Exercise prompt:
Quote, word for word, the line containing "Open thumbnail grid view in PDF toolbar" and all lines that follow it to the end of the records, with no pictures.

Stored data entries:
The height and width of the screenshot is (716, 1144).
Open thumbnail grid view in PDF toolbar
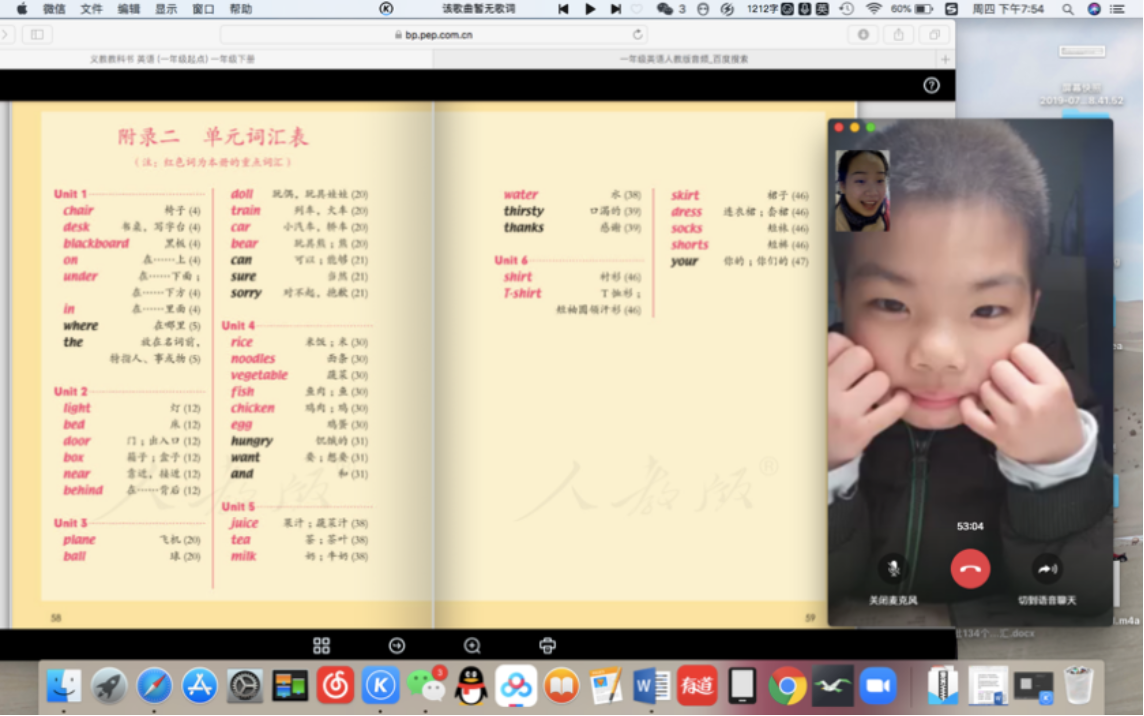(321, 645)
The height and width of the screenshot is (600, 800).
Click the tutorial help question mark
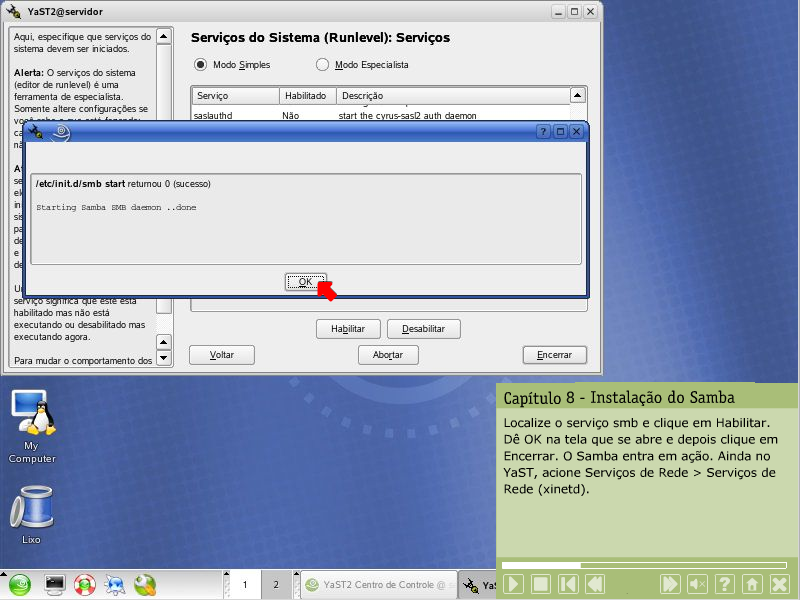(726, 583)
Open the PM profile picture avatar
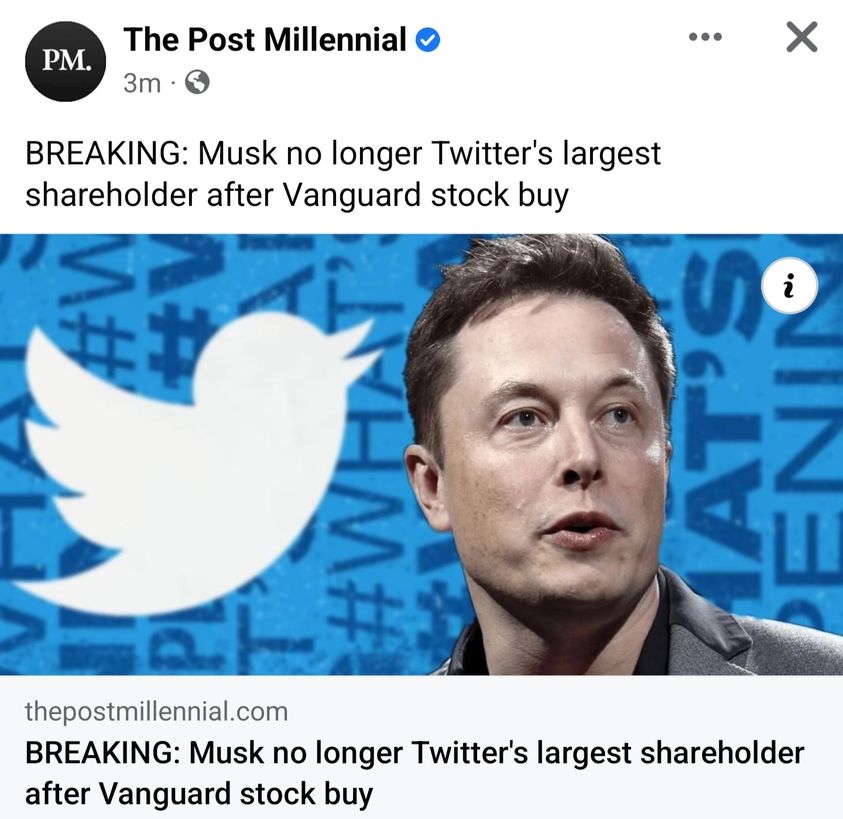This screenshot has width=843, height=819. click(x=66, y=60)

Reply to the exercise:
Open thumbnail grid view in PDF toolbar
(321, 645)
The height and width of the screenshot is (600, 800).
Click the tutorial help question mark
(726, 583)
Open the PM profile picture avatar
This screenshot has width=843, height=819. click(x=66, y=60)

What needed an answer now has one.